New arrivals at the camp were lined up out of doors for hours at a time. Sometimes they stood there from morning until night. It did not matter whether this was in the winter or in the summer. This occurred all through 1943, 1944 and the first quarter of 1945. I could see these formations from the window of the autopsy room. Many of the people who had to

[Page 209]

stand in the cold in this way became ill from pneumonia and died. I had several acquaintances who were killed in this manner during 1944 and 1945. In October, 1944 ."


"In October, 1944, a transport of Hungarians brought spotted fever into the camp, and an epidemic began. I examined many of the corpses from this transport and reported the situation to Dr. Hintermayer, but was forbidden, on penalty of being shot, to mention that there was an epidemic in the camp. He said that it was sabotage, and that I was trying to have the camp quarantined so that the prisoners would not have to work in the armaments industry. No preventive measures were taken at all. New healthy arrivals were put into blocks were an epidemic was already present. Infected persons were also put into these blocks. So the thirteenth block, for instance, died out completely, three times. Only at Christmas, when the epidemic spread into the S.S. camp, was a quarantine established. Nevertheless, transports continued to arrive.

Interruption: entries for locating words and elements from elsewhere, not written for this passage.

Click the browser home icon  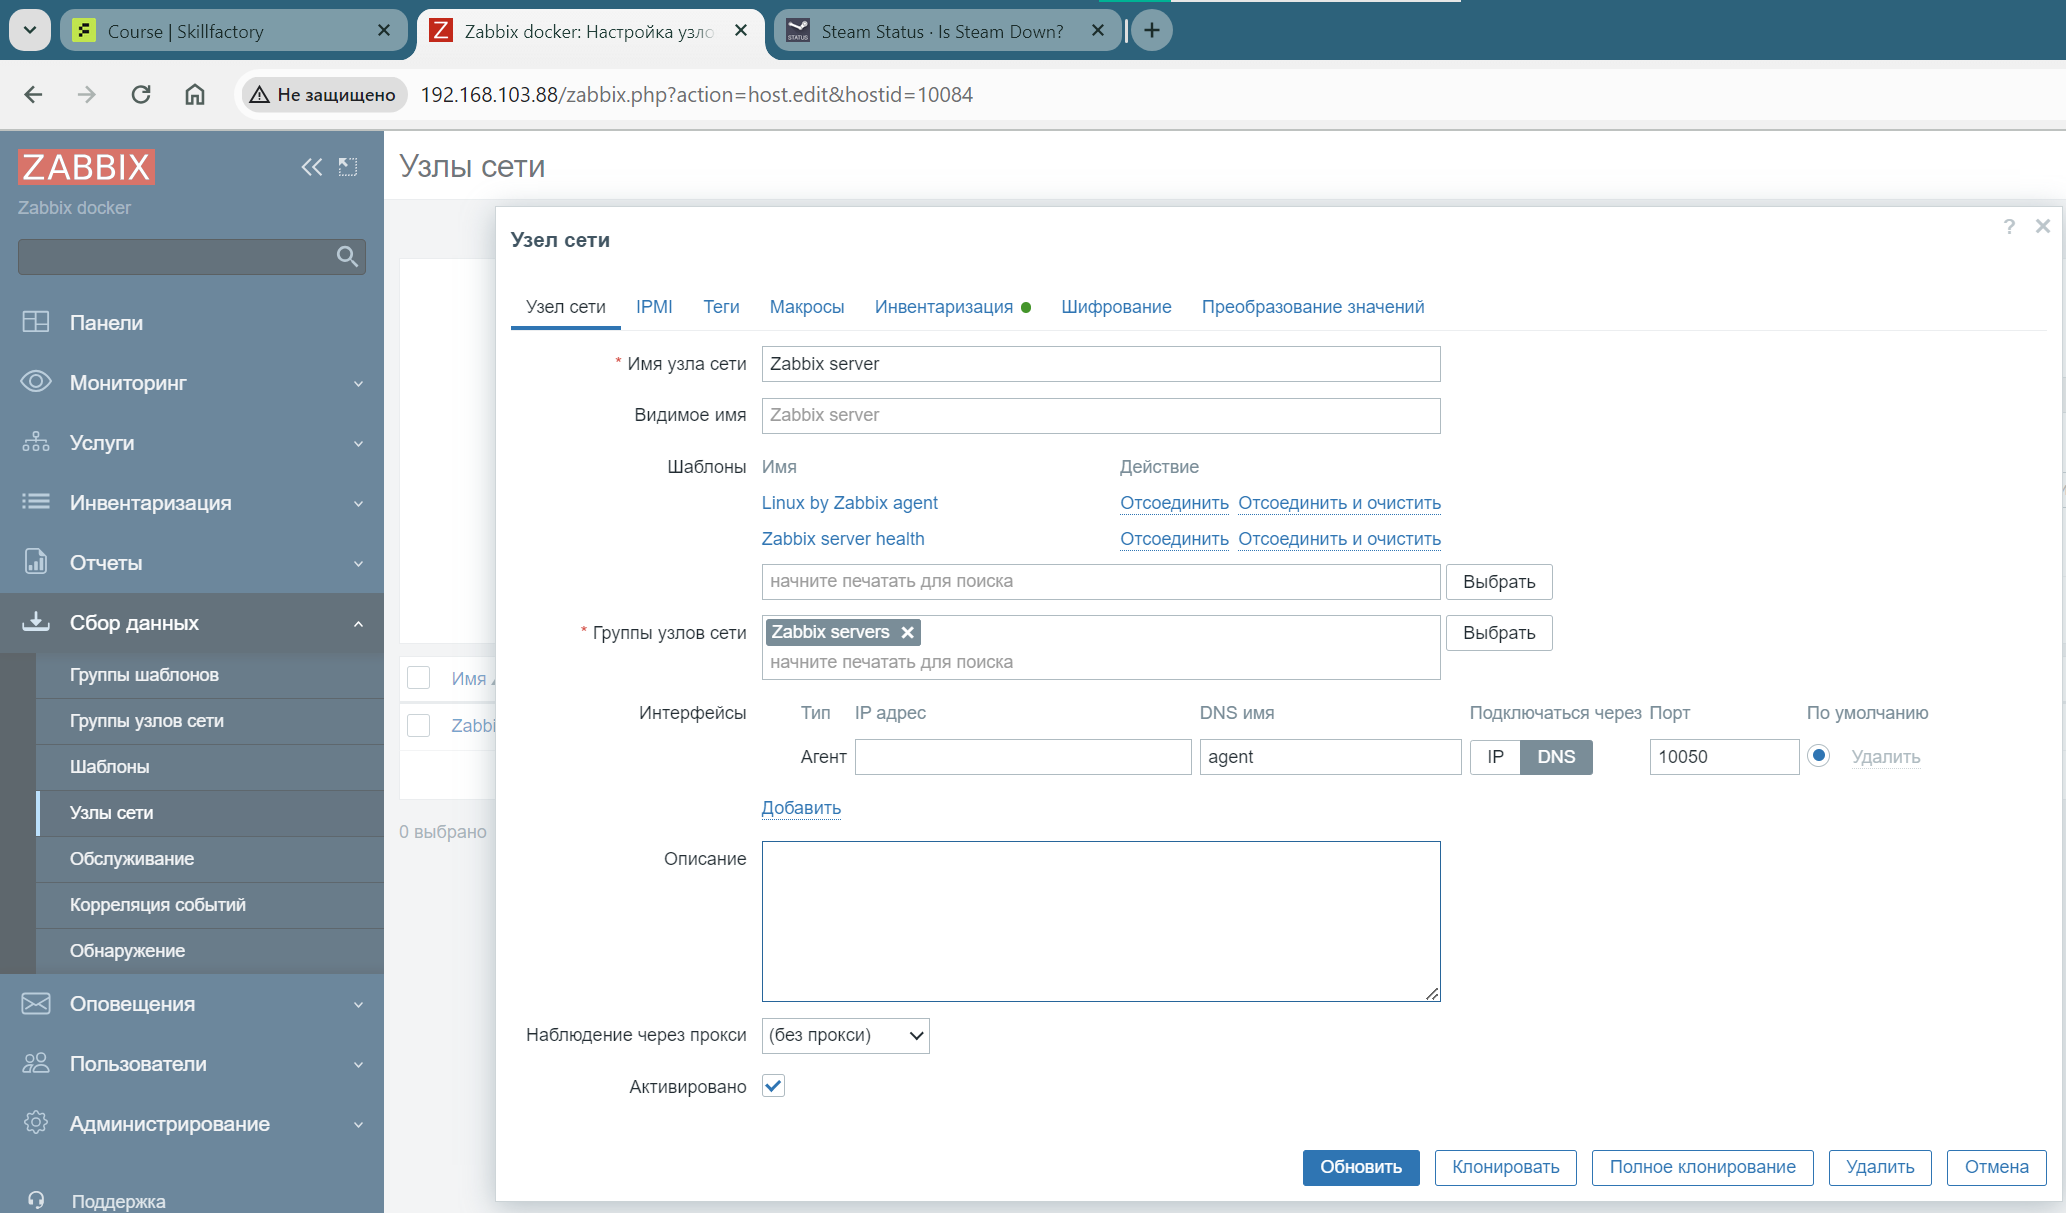click(x=195, y=94)
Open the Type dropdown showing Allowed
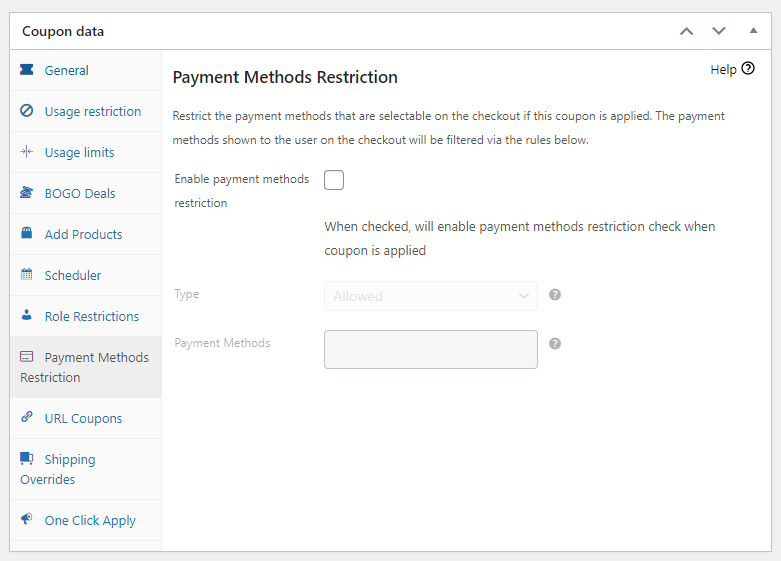Screen dimensions: 781x561 430,296
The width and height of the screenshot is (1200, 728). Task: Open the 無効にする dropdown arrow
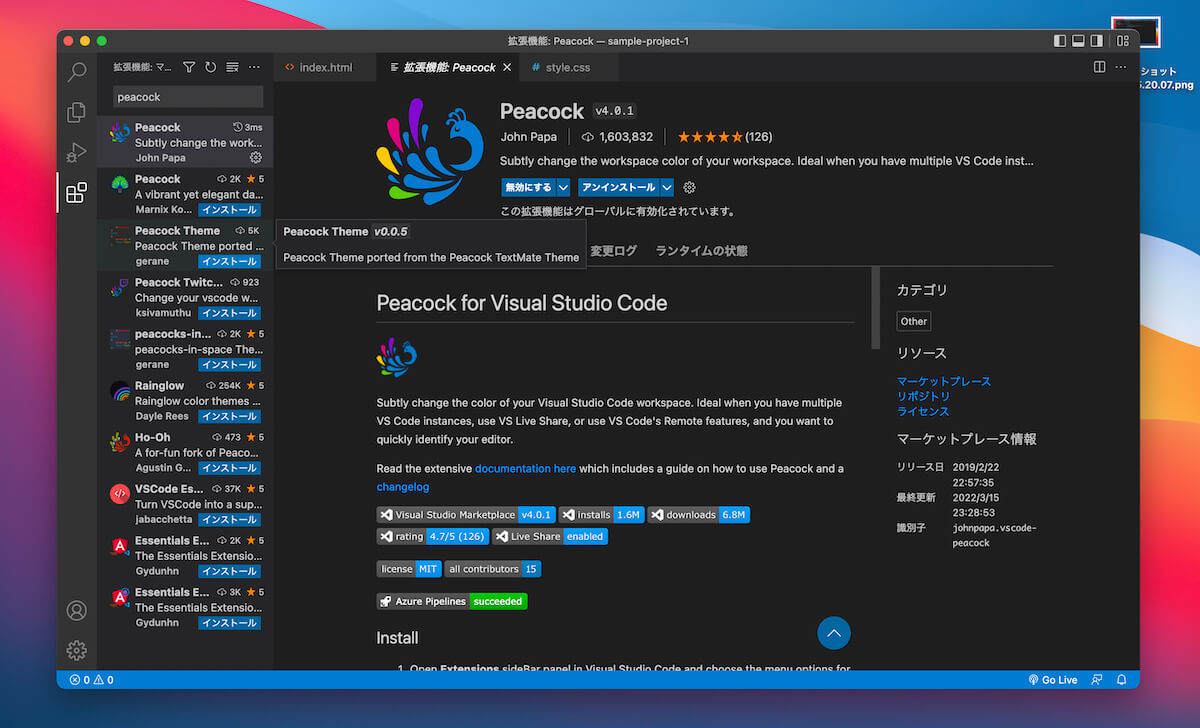[562, 187]
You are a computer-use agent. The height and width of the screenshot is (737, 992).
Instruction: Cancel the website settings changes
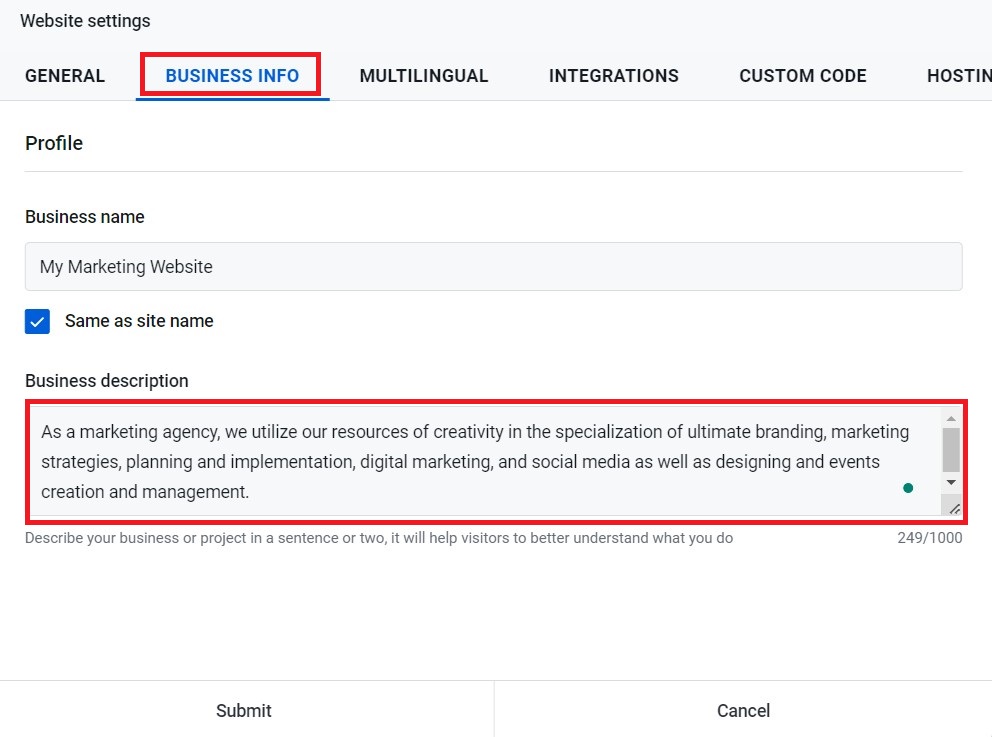(743, 711)
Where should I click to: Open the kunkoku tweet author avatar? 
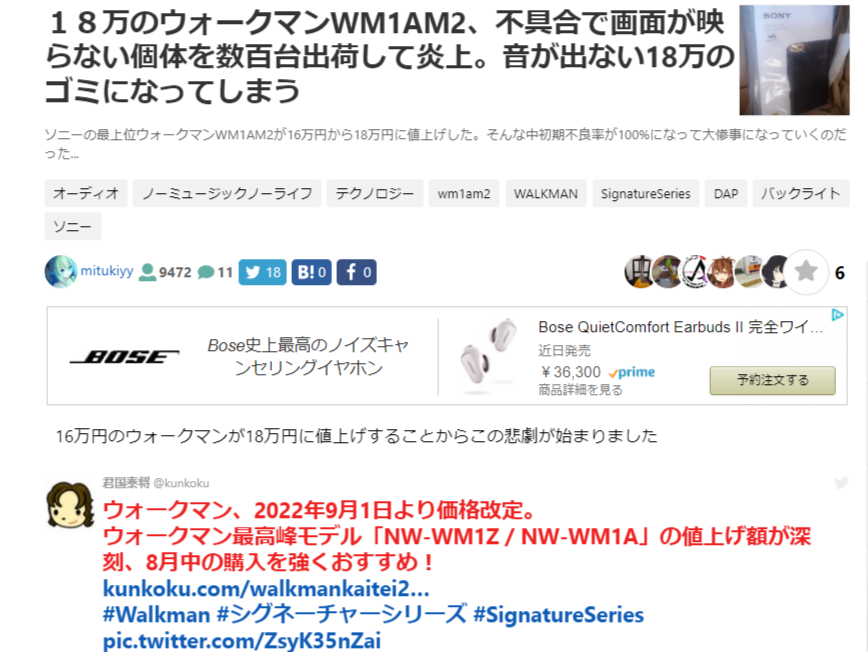(x=70, y=504)
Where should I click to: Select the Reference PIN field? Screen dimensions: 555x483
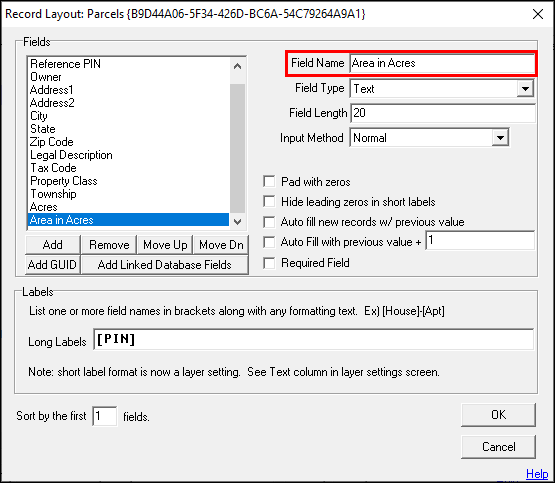point(65,64)
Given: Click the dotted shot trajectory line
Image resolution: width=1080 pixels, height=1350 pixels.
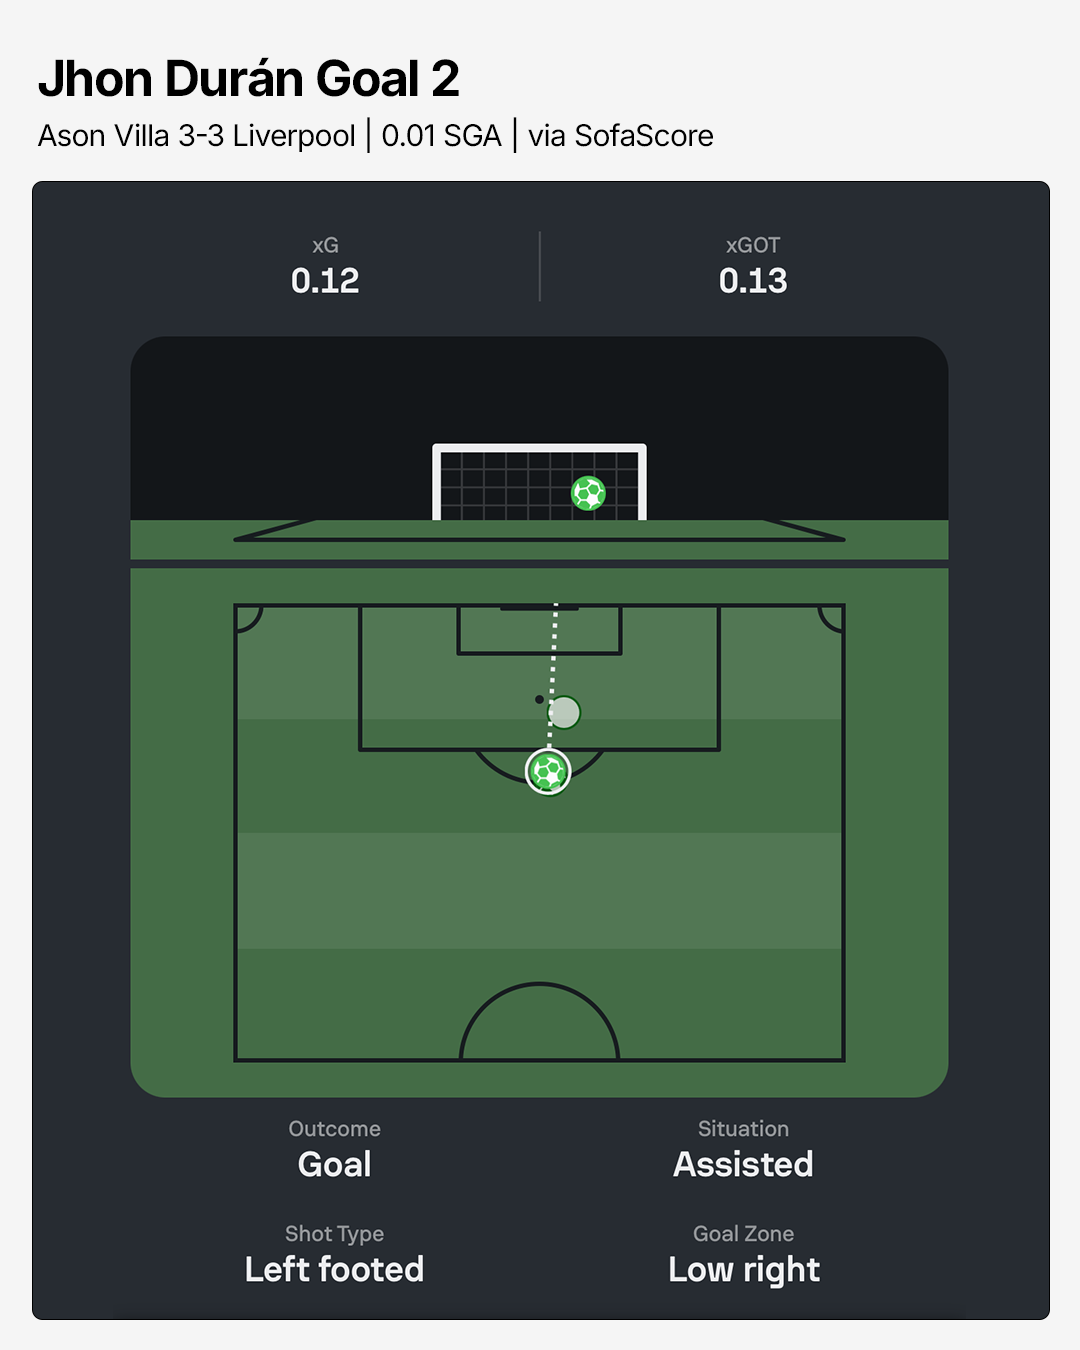Looking at the screenshot, I should click(553, 675).
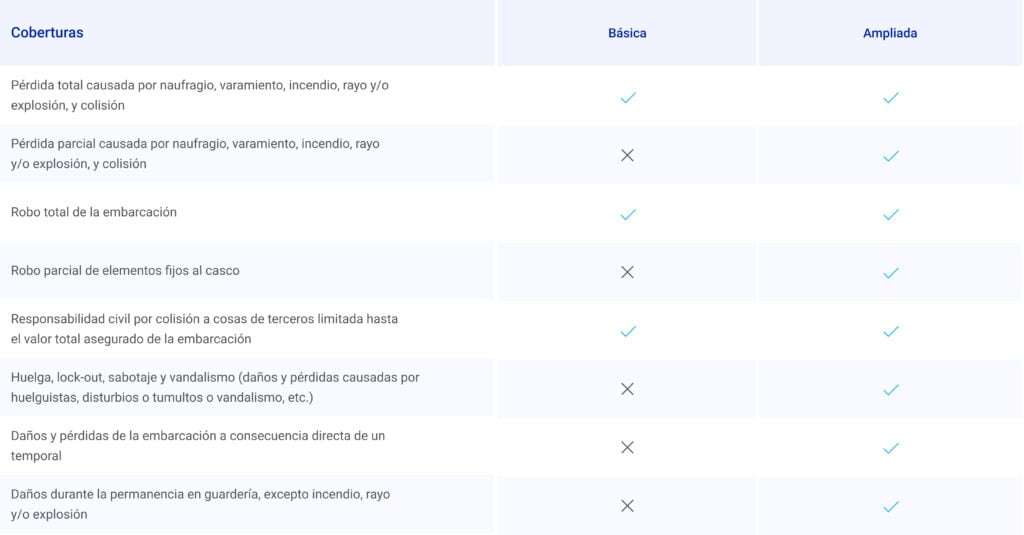Click Ampliada checkmark for Pérdida total row
The width and height of the screenshot is (1024, 535).
coord(891,98)
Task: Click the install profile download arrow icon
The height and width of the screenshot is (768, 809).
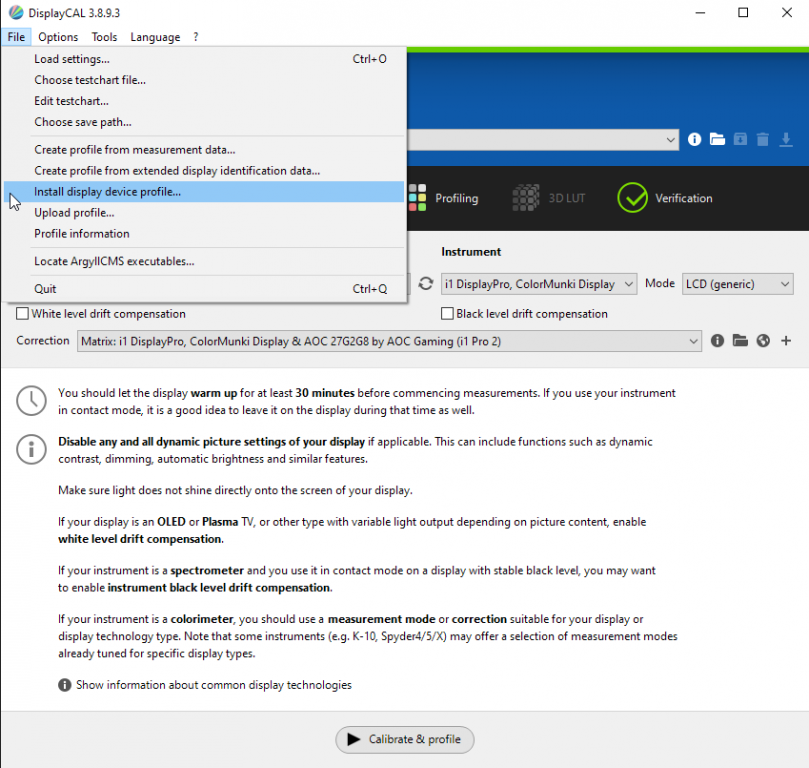Action: pyautogui.click(x=786, y=140)
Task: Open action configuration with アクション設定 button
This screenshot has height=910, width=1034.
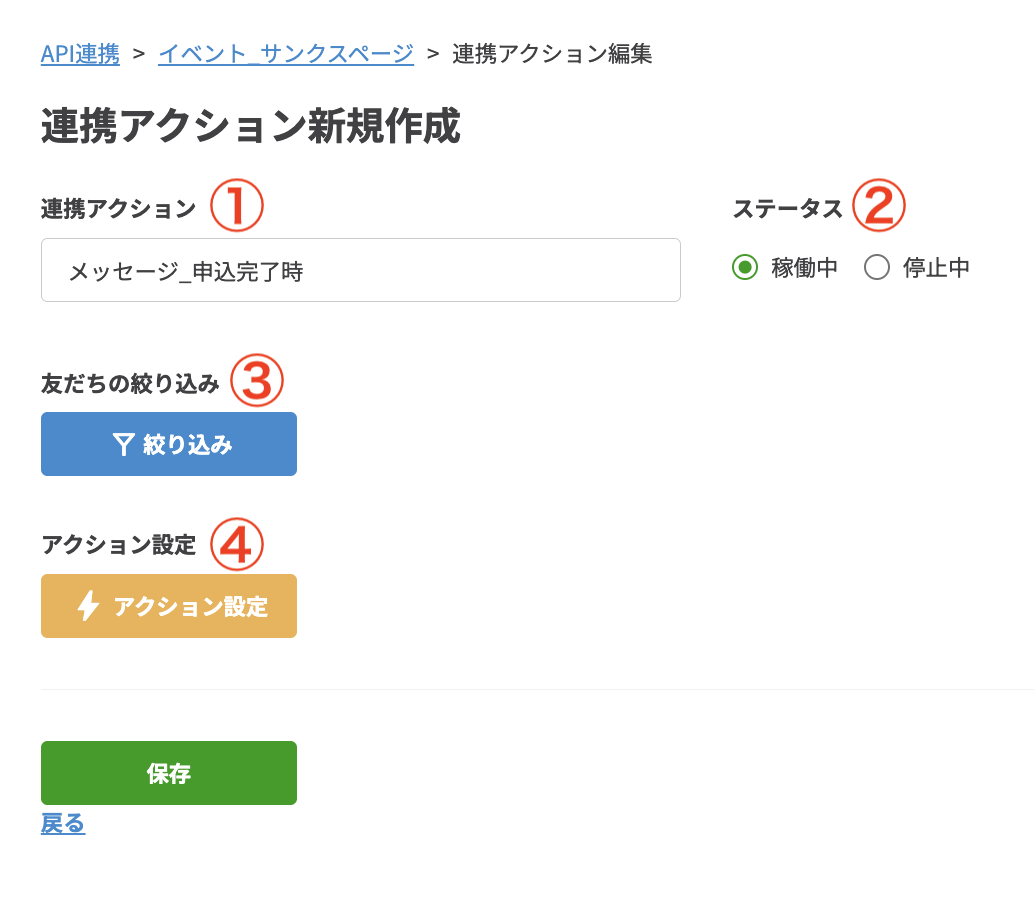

We had 200 to 300 new typhus cases and 100 deaths caused by typhus each day. In all, we had 28,000 cases and 15,000 deaths, In addition to those that died from the disease my autopsies showed that many deaths were caused solely by malnutrition. Such deaths occurred in all the years from 1941 to 1945. They were mostly Italians, Russians and Frenchmen. These people were just starved to death. At the time of death they weighed 50 to 60 pounds. Autopsies showed their internal organs had often shrunk to one-third of their actual size.

The facts stated above are true: This declaration is made by me voluntarily and without compulsion. After reading over the statement I have signed and executed it at Nuremberg, Germany, this 9th day of January, 1946.

(Signed) Dr. Franz Blaha.

Subscribed and sworn to before Second-Lieutenant Daniel F. Margolies."




Q. Dr. Blaha, will you state whether or not visitors came to the camp of Dachau while you were there?

A. Many visitors came to our camp, so that it many times seemed to us that we were not confined in a camp but in an exhibition or a zoo. At times almost every day there was a visit or an excursion of military men, of political men from schools, from different medical and other institutions, and also many members of the Police, S.S. and the Armed Forces; also -

THE PRESIDENT: Will you pause so as to give the interpreter's words time to come through; do you understand?

THE WITNESS: Yes. Also some State officials came to the camp. Regular inspections were made month by month by Obergruppenfuehrer Pohl; also by Prof. Gradel, Inspector of Experimental Stations, Standartenfuehrer Dr. S.S. Reichsfuehrer, Lolling and others.

MR. DODD: The presiding Justice has suggested that you pause, and it would be helpful if you paused in the making of your answers so that the interpreters can complete their interpretation.